--- AVAILABLE RECORDS Enclosed Below ---

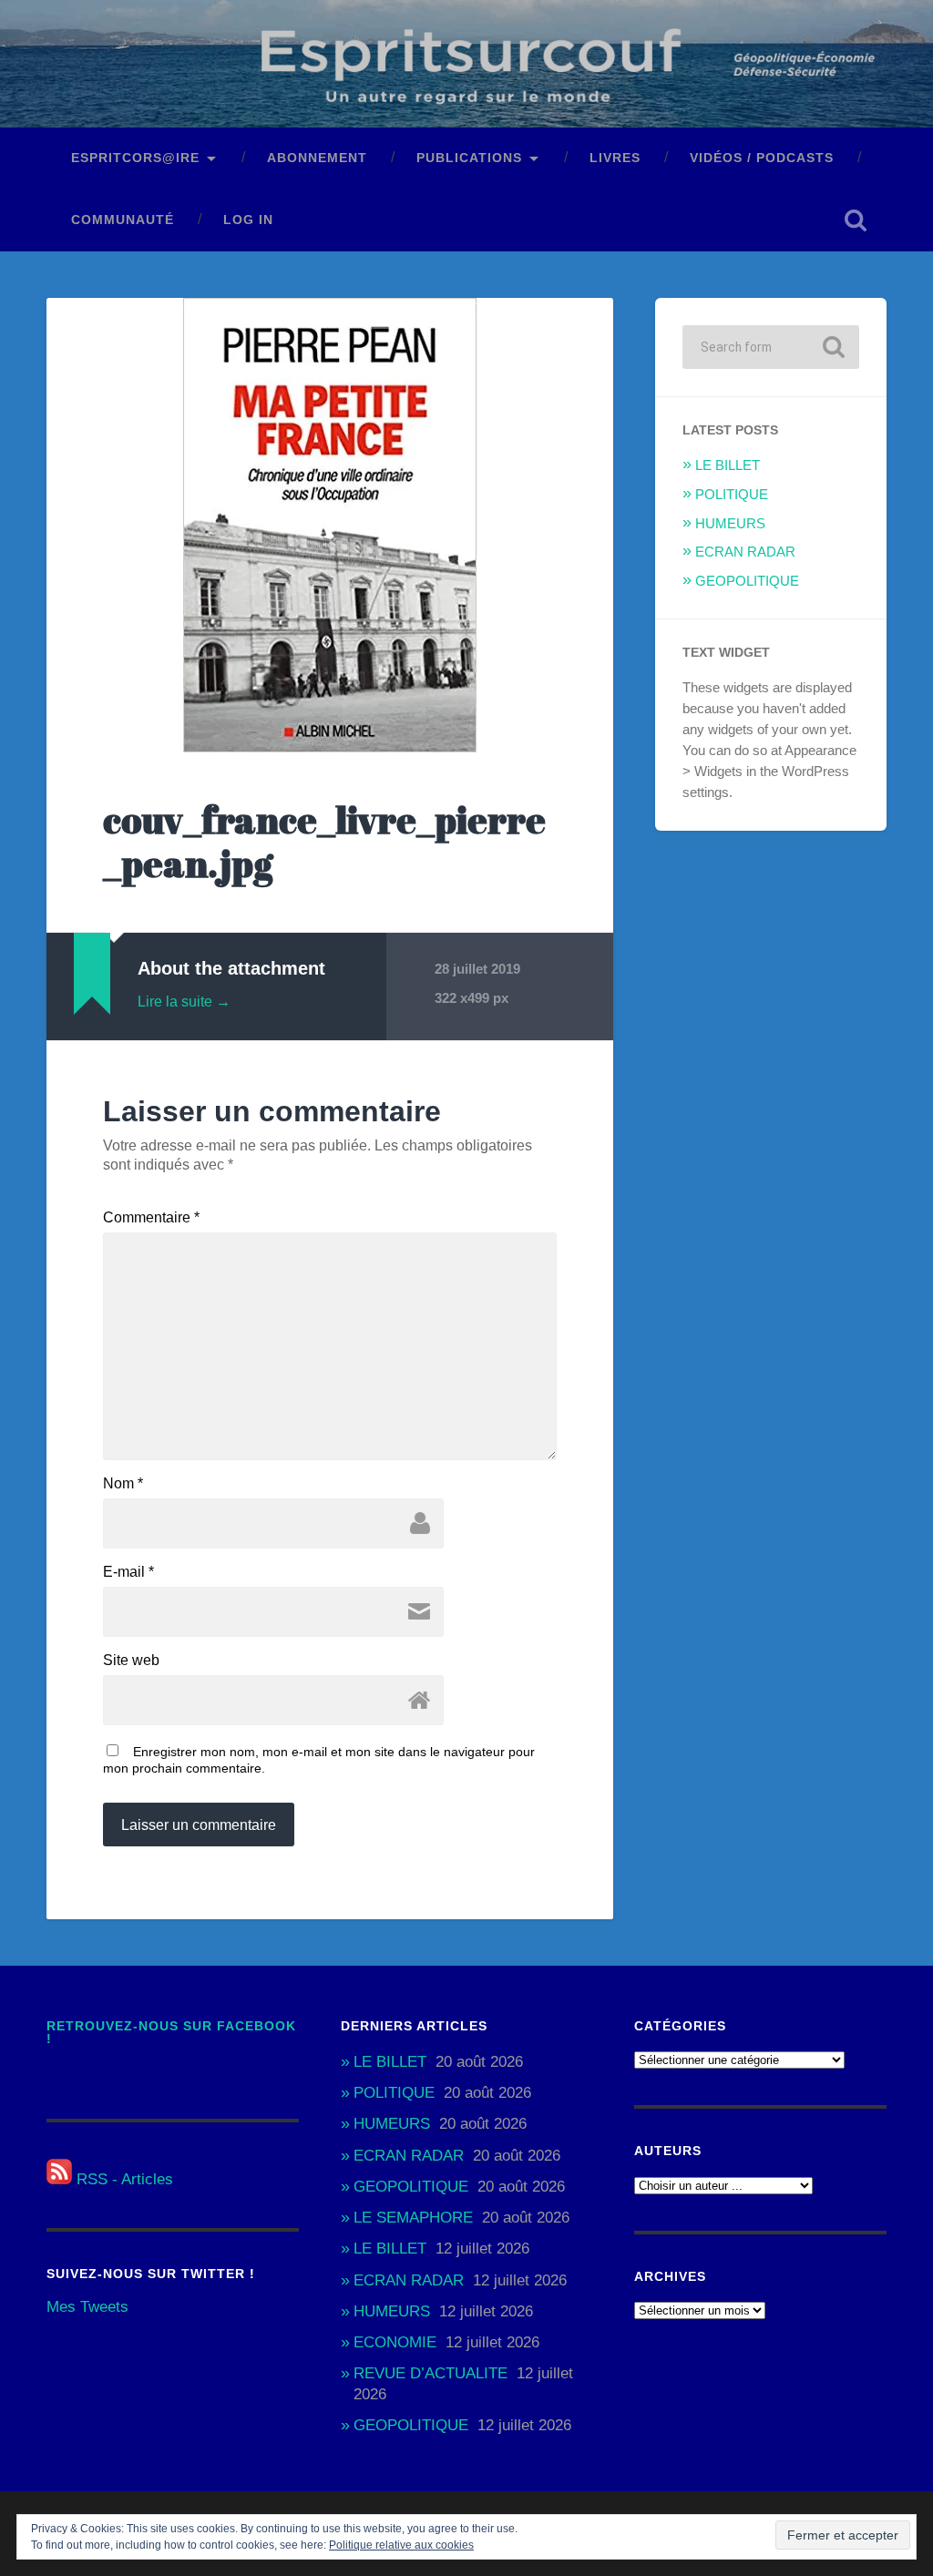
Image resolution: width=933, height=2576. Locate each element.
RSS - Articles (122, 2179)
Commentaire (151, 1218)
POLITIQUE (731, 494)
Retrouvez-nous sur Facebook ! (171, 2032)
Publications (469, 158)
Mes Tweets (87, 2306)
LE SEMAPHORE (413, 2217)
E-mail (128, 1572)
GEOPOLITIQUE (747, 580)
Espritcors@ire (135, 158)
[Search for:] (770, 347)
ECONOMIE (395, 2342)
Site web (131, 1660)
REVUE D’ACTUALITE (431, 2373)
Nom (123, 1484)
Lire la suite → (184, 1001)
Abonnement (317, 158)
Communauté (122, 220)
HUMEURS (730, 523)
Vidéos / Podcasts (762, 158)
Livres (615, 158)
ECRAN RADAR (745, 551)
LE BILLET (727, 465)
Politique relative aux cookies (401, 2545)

--- End of Enclosed AVAILABLE RECORDS ---
--- AVAILABLE RECORDS Enclosed Below ---

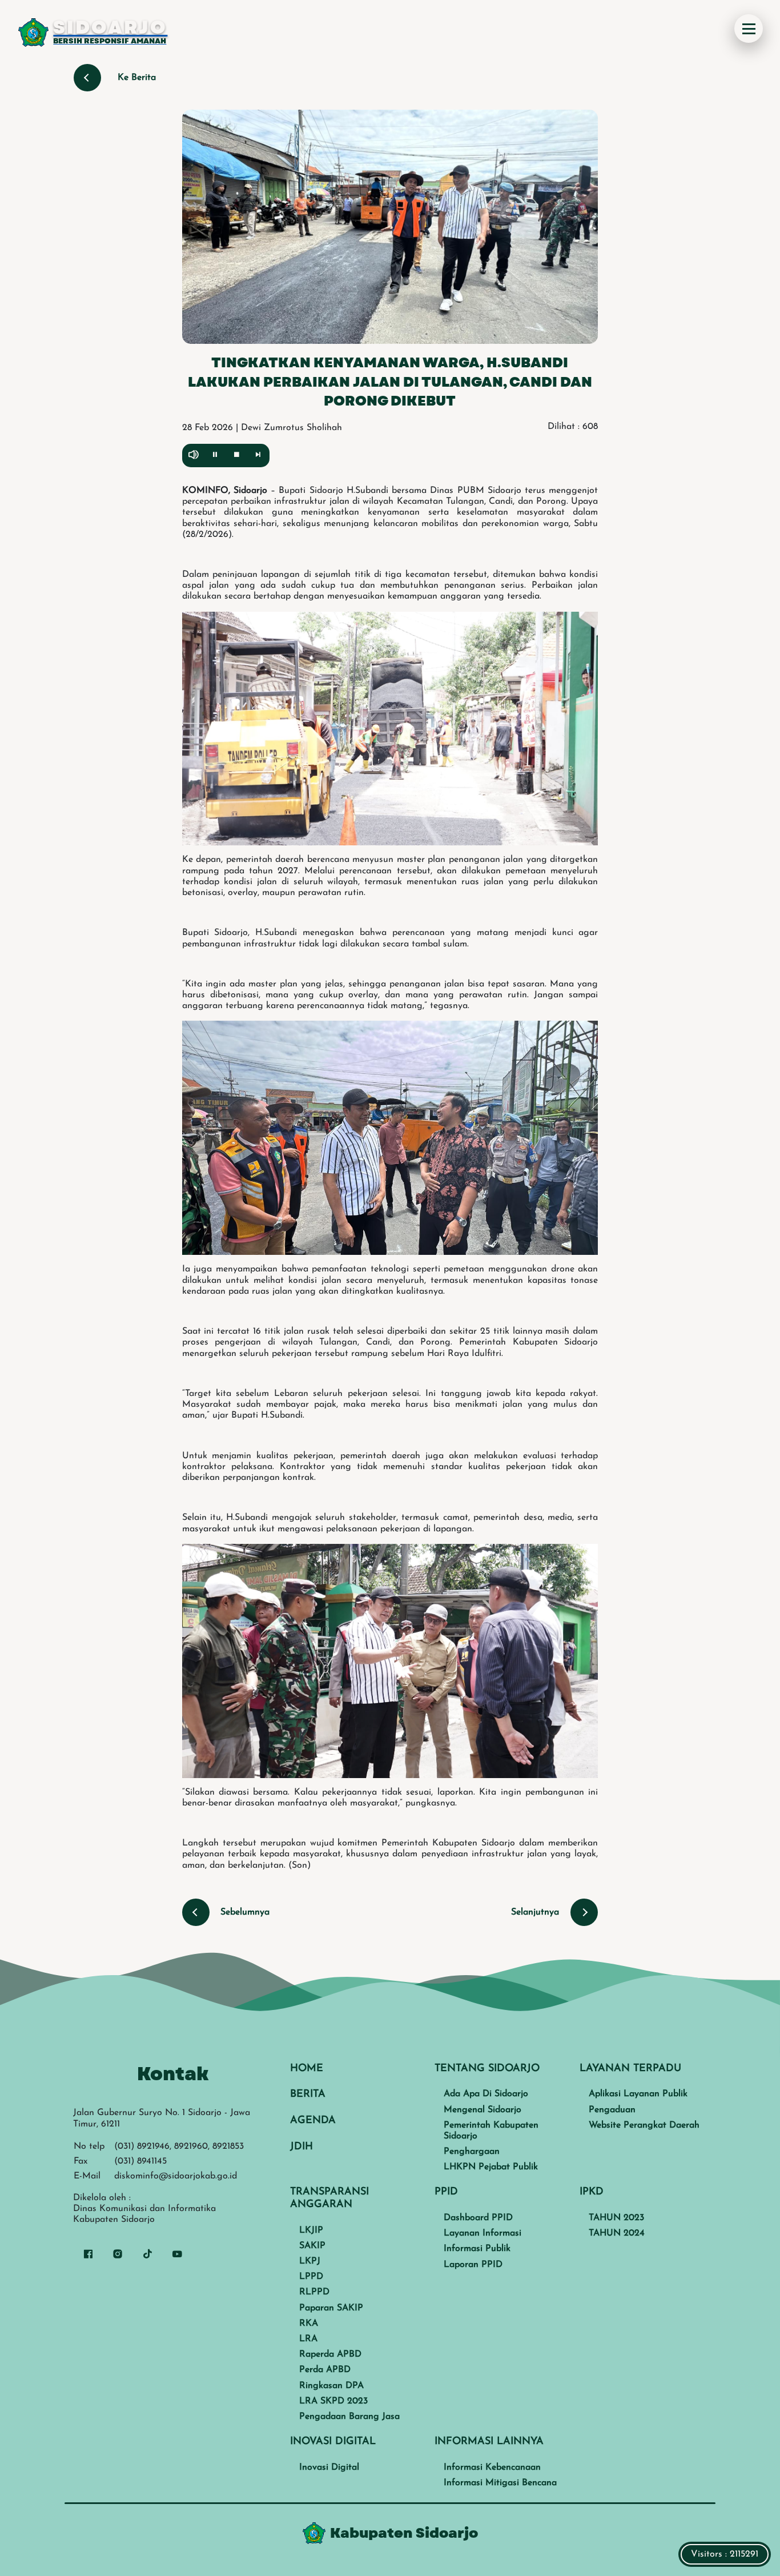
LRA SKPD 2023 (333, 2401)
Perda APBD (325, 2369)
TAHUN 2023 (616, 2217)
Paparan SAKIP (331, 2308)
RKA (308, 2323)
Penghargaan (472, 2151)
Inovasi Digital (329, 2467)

--- End of Enclosed AVAILABLE RECORDS ---

▶ ACTION ITEM
From the records above, transcribe without alteration every line from the one with "POLITIQUE (731, 494)" to the one with "Site web (131, 1660)", inclusive.

▶ PROBLEM SOLUTION
POLITIQUE (731, 494)
Retrouvez-nous sur Facebook ! (171, 2032)
Publications (469, 158)
Mes Tweets (87, 2306)
LE SEMAPHORE (413, 2217)
E-mail (128, 1572)
GEOPOLITIQUE (747, 580)
Espritcors@ire (135, 158)
[Search for:] (770, 347)
ECONOMIE (395, 2342)
Site web (131, 1660)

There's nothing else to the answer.